**Selected extract**:
⁂
# Air Liaison Officer



## Freedombuffalo (Feb 5, 2016)

Hey all,
I searched all around the forums and have been all around the web about this but I have never really found a concrete answer about this.

I'm currently in AFROTC and i'm wondering about the ALO (13L) career field. I'm wondering how the TACP and ALO career fields differ and how they are alike. Do ALO's go out on ops like TACPs do, or do they mainly stay on the FOB in an advisory position? I believe the pipelines for TACP and ALO are identical, but someone may need to correct me on that. Basically, I really like the TACP mission and the brotherhood that those guys have, and am wondering if I would be part of that if I become an ALO.

I really want to go TACP (and I know what you're thinking, just shut the hell up and enlist if you really want to be one that bad) but I also have an equal desire to get a degree and commission as an officer.  I just want to know if my idea of what an ALO is in my head is actually what I want or if it's all just wishful thinking. 

Thanks gents.


----------



## CDG (Feb 6, 2016)

ALO and 13L are separate things.  ALOs are rated flying officers (pilots, weapons systems officers, navigators, etc.) that take a temporary tour as an officer with a TACP unit.  They do not go through the TACP training pipeline. They do their tour as an ALO, and then go back to flying for the most part.  The Guard has/had a career ALO program, but there is no such program on the active duty side. 13Ls go through the same training as the enlisted 1C4s do, and they are a 13L for their entire career.  I don't know if the ALO slots will start be phased out as more 13Ls come into the community and start putting on rank, or if there will always be a mix of ALOs and 13Ls.

Now that the semantics are out of the way, no, you are not out there running ops like the enlisted guys are.  Your job is to provide top cover for your dudes, coordinate airspace and assets, attend meetings, etc.  It is a very TOC oriented job.  You aren't even going to be on a FOB, you'll be at Brigade at the lowest.  The E-4s and E-5s are the ones out on the COPs and FOBs.


----------



## AWP (Feb 6, 2016)

CDG said:


> Now that the semantics are out of the way, no, you are not out there running ops like the enlisted guys are.  Your job is to provide top cover for your dudes, coordinate airspace and assets, attend meetings, etc.  It is a very TOC oriented job.  You aren't even going to be on a FOB, you'll be at Brigade at the lowest.  The E-4s and E-5s are the ones out on the COPs and FOBs.
⁂
[Collection entries]
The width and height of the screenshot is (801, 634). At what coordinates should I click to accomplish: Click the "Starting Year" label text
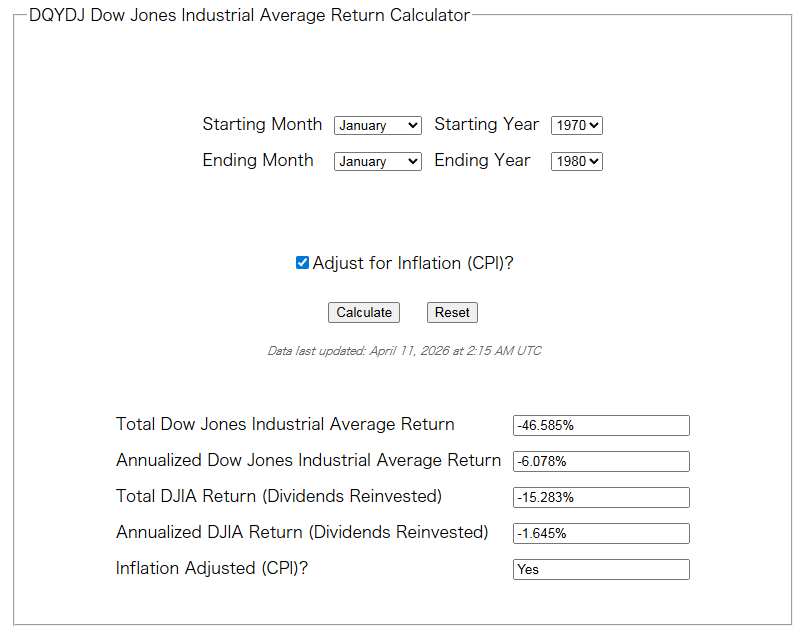(x=486, y=125)
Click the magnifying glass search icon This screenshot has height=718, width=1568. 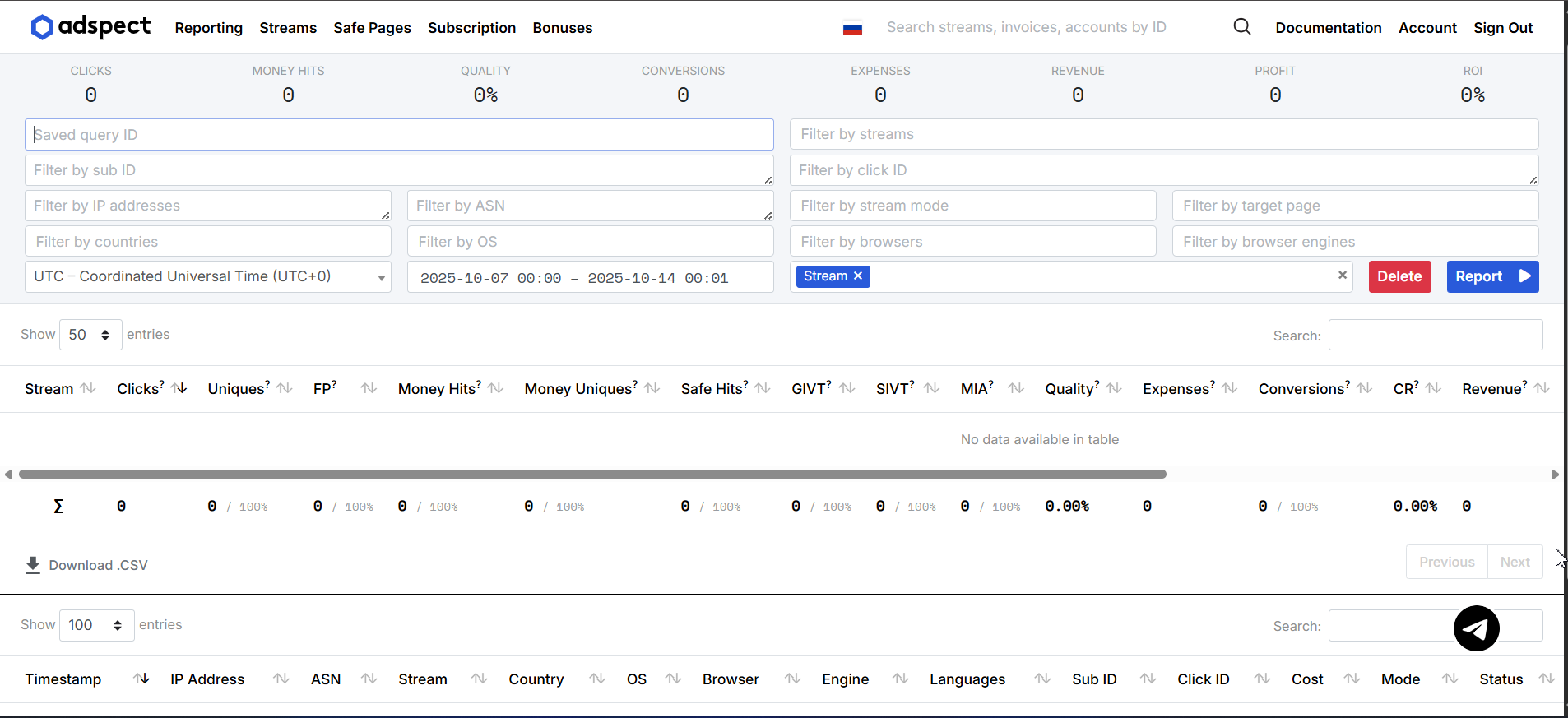pyautogui.click(x=1241, y=27)
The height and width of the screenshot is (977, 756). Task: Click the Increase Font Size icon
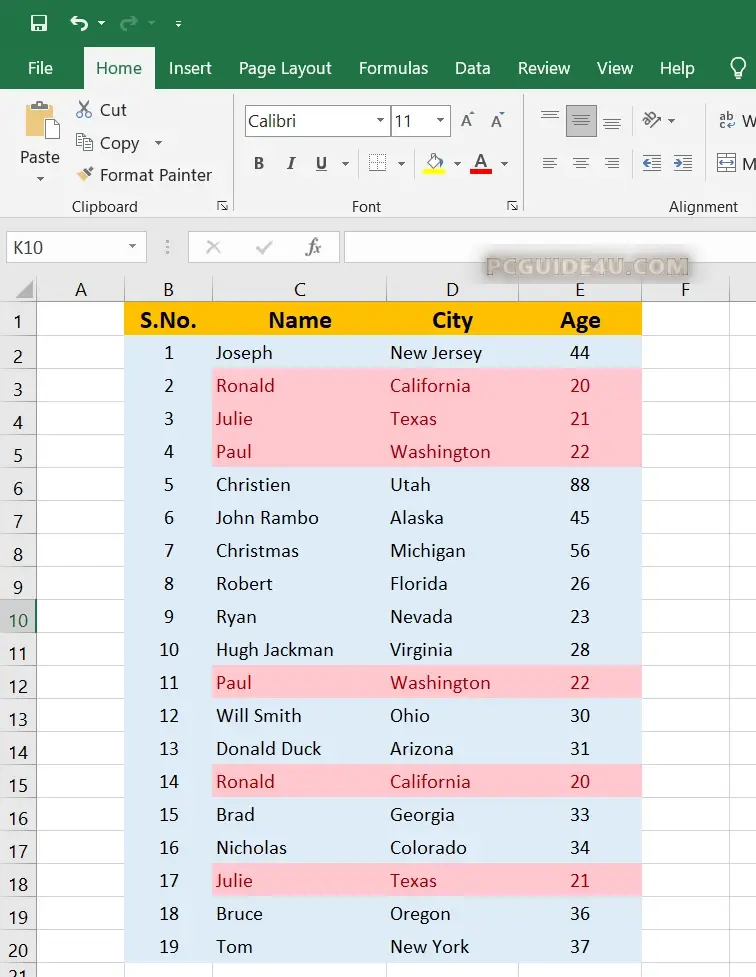pos(467,121)
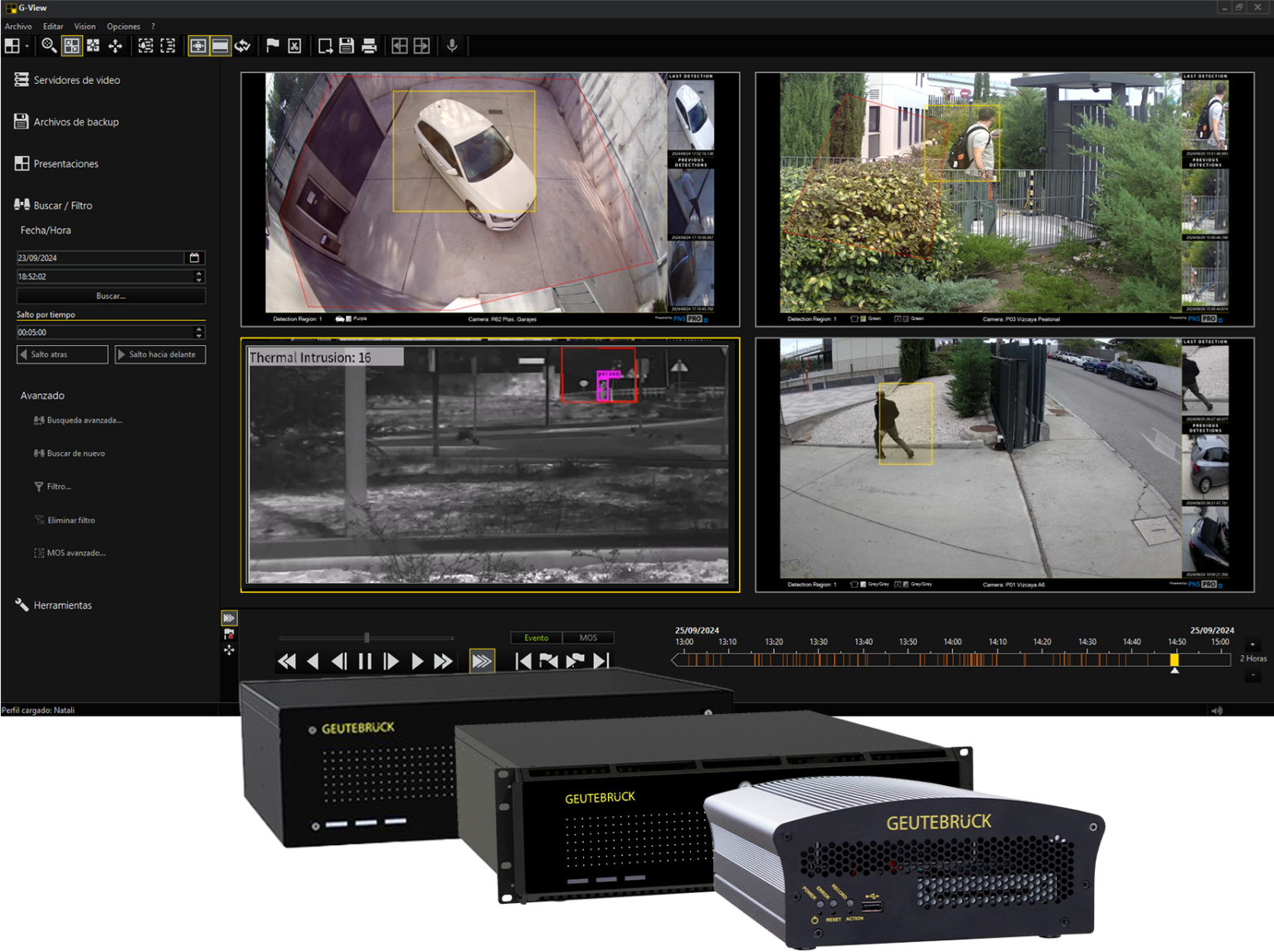Open the viewer layout dropdown arrow
This screenshot has height=952, width=1274.
coord(27,46)
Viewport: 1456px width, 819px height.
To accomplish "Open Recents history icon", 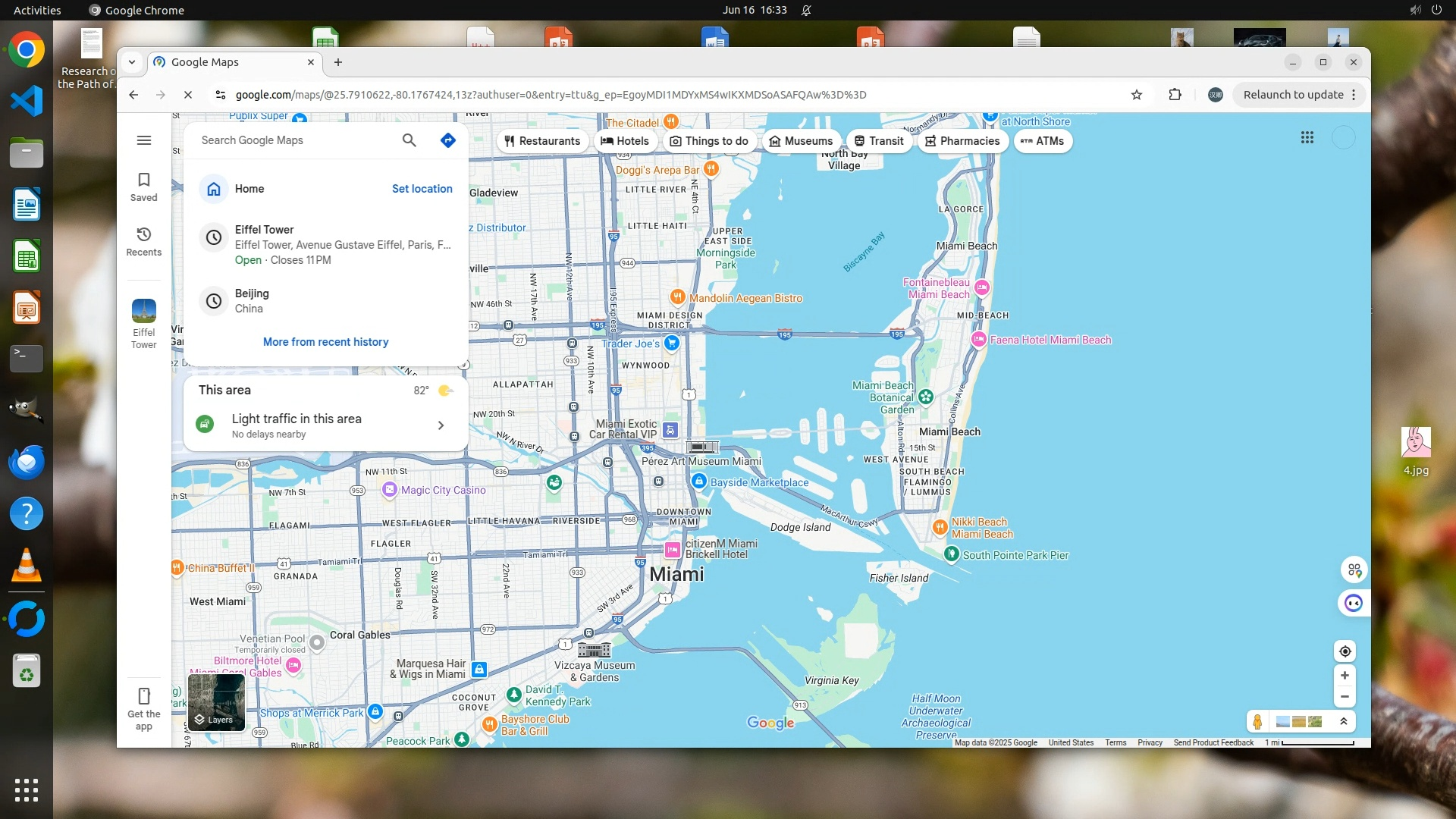I will [144, 241].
⁂
**Short task**: In the Air Liaison Officer thread, which enlisted specialty do 13Ls train alongside?

**Problem solution**: The enlisted 1C4s.